YOUR ASSIGNMENT »
Retype, without any change, the line that contains "[TikTok] (576, 805)" and every line that follows it to the end of the entries, and nothing else.

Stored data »
::::

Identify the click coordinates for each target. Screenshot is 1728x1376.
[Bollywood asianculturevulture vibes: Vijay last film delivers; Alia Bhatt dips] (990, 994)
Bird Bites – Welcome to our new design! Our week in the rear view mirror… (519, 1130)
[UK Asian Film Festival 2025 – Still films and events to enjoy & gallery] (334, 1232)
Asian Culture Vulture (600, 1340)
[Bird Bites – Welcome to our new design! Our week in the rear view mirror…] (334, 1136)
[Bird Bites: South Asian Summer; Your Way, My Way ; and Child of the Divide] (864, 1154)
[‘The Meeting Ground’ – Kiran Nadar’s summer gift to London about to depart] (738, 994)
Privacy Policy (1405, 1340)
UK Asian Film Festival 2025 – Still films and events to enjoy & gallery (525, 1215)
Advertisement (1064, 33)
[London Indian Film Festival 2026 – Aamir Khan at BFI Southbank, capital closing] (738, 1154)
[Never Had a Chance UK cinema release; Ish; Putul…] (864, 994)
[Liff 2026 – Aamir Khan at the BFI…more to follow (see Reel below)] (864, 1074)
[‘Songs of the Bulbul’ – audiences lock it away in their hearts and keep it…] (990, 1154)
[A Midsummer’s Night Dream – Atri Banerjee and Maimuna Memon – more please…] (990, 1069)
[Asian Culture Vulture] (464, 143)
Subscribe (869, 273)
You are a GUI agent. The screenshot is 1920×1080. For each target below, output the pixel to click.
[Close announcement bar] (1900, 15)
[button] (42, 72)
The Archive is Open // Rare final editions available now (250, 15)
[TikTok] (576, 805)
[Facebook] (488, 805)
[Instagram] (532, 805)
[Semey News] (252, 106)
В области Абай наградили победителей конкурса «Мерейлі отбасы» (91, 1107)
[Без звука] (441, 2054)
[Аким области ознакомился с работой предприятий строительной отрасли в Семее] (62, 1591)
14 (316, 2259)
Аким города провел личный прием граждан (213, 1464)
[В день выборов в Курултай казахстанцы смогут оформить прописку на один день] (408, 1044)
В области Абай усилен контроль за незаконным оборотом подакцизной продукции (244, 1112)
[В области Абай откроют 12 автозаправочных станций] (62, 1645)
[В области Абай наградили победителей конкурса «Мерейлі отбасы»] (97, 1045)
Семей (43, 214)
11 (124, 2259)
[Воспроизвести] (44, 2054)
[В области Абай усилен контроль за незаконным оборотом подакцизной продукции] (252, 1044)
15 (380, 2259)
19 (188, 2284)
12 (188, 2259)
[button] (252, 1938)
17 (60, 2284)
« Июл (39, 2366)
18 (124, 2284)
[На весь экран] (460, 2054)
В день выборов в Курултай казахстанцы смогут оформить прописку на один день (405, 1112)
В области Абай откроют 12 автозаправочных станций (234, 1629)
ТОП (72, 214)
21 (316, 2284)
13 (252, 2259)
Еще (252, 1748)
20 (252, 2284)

::::

EXERCISE RESULT »
[TikTok] (576, 805)
[Facebook] (488, 805)
[Instagram] (532, 805)
[Semey News] (252, 106)
В области Абай наградили победителей конкурса «Мерейлі отбасы» (91, 1107)
[Без звука] (441, 2054)
[Аким области ознакомился с работой предприятий строительной отрасли в Семее] (62, 1591)
14 (316, 2259)
Аким города провел личный прием граждан (213, 1464)
[В день выборов в Курултай казахстанцы смогут оформить прописку на один день] (408, 1044)
В области Абай усилен контроль за незаконным оборотом подакцизной продукции (244, 1112)
[В области Абай откроют 12 автозаправочных станций] (62, 1645)
[В области Абай наградили победителей конкурса «Мерейлі отбасы»] (97, 1045)
Семей (43, 214)
11 (124, 2259)
[Воспроизвести] (44, 2054)
[В области Абай усилен контроль за незаконным оборотом подакцизной продукции] (252, 1044)
15 (380, 2259)
19 (188, 2284)
12 (188, 2259)
[button] (252, 1938)
17 (60, 2284)
« Июл (39, 2366)
18 (124, 2284)
[На весь экран] (460, 2054)
В день выборов в Курултай казахстанцы смогут оформить прописку на один день (405, 1112)
В области Абай откроют 12 автозаправочных станций (234, 1629)
ТОП (72, 214)
21 (316, 2284)
13 (252, 2259)
Еще (252, 1748)
20 (252, 2284)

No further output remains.